On May 2018, balangay boat replicas, Zama Tawi Tawi, Lahi ng Maharlika, and Sultan Sin Sulu made their historic voyage to China to commemorate the travel 600 years ago of Sultan Paduka Pahala of the Sultanate of Sulu to the Middle Kingdom.
Valdez pointed out that Sultan Pahala sailed to China in 1417 for a tribute mission but he died there and was buried in Shandong, China.
“Sailing is in our DNA, we should embrace this. The great Filipino maritime heritage has sailed across Asia long before Spain first set foot in our islands,” said Valdez.
On December 2019, two replicas of the ancient Balangay boats returned to their home in Butuan, after successfully participating in the Kick-Off Ceremonies for the 500-Day Countdown to the 500th Anniversary of the Battle in Mactan in Cebu City.
The two boats, Raya Siyagu and Raya Kolambu, named in honor of the King of Mazaua and King of Butuan, are now placed in Balangay Boat Building Site in Luna Compound, Barangay Bading with the help of the Butuan Global Forum Inc (BGFI).
Jody Navarra of BGFI said the return of these boats to the city is significant in hopefully reviving the pride of the people towards the rallying efforts of preserving the dig sites.
Artur Valdez, who headed the return, added that the historic balangay boat is something that the people in Butuan could be proud of, with concrete evidence, that nowhere in the Philippines that a boat this old can be found.
“A boat found only here in Butuan, evidence that one time in history, Butuan was a center of trade and commerce in this part of the world long before the arrival of the Spaniards.
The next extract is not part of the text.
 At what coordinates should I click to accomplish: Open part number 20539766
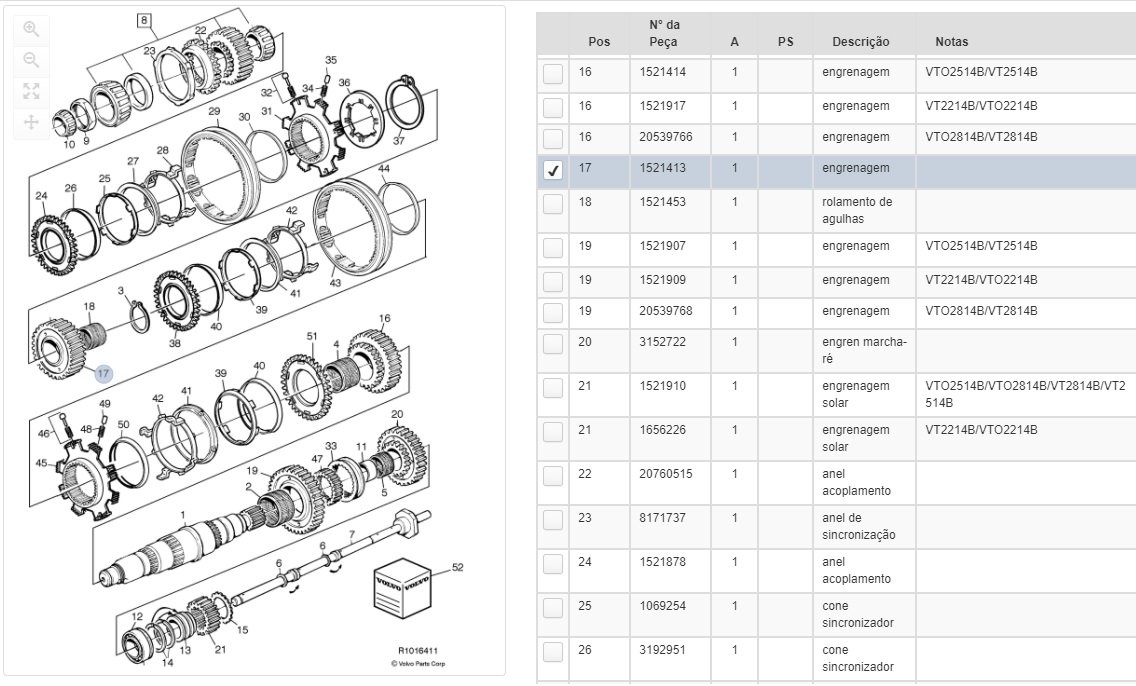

We have a boat that precedes even the Viking ships,” he added.
Balangay Legacy
Since 2019, former Congressman now Vice Mayor of Butuan City, Lawrence Fortun, has pushed for the bill that will declare the Balangay as the National Boat of the Philippines.
“Building the Balangay and sailing it on the high seas entails solidarity and harmony among boat-builders and seafarers. It is for this reason it is now used by the Philippine government as a term to refer to the smallest political unit, now popularly known as barangay. It is a symbol of the Filipino community’s character of unity, cooperation, determination, and resilience,” said Fortun.
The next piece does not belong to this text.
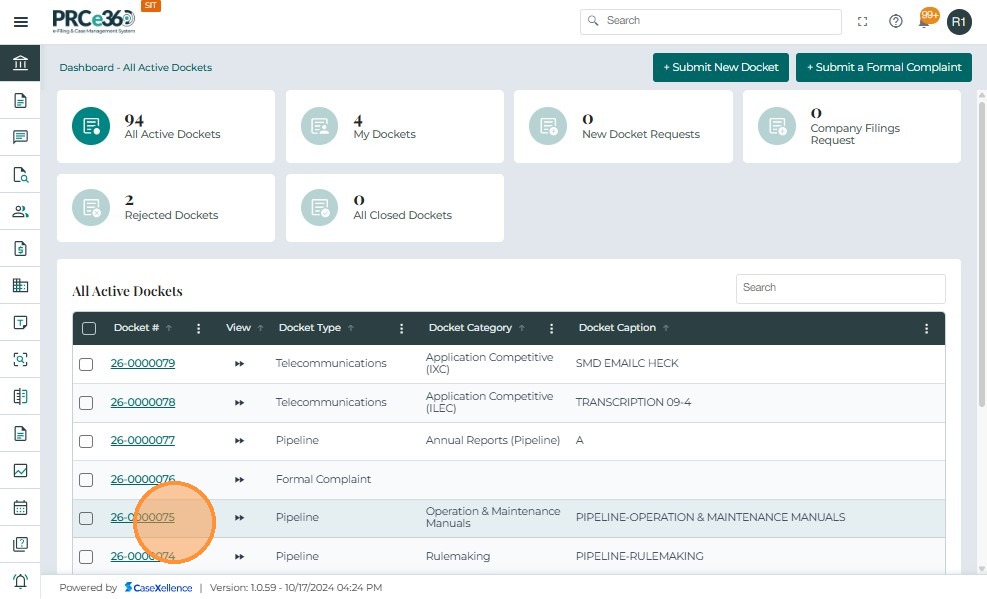This screenshot has height=599, width=987.
Task: Click the calendar icon in sidebar
Action: coord(20,507)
In 1987, President Corazon Aquino issued Presidential Proclamation No.86, declaring the Balangays in the vicinities of Butuan City as National Treasures, and the sites where these Balangays were found, as archeological sites in accordance with the Cultural Properties Preservation and Protection Act.
In 1976, the historic pre-colonial balangay boats were discovered in Butuan City, Initially, the team from the Philippine National Museum counted around nine boats, but in 2012, a new boat was discovered underneath a previously discovered boat making the number 10.
Presently, only five boats had been dug up from the two sites in Barangay Libertad in Butuan City and the most complete is on display at the National Museum in Manila.
By 2014, a shortage in funding ceased the digging and excavation of the remaining balangay boats and further research stopped as issues on the right of way and ownership of the land of the dig site have yet to be formally addressed.
Archeologists pointed out that our ancestors used the Balangay boats to maintain trade relations with neighboring islands near the archipelago as well as empires around Southeast Asia during the 10th and 11th centuries.